• **Brief**
Count the lines in the records below that contain the string "icon", treating uppercase and lowercase as different, and reply with only the number.

═══ Excerpted data

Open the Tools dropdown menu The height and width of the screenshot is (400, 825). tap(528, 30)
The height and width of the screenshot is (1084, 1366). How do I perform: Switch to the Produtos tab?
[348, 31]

══════
═══ Excerpted data

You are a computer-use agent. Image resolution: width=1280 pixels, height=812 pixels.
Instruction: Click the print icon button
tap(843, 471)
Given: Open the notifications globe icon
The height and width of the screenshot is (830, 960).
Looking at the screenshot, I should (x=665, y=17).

══════

• **Response to this task**
2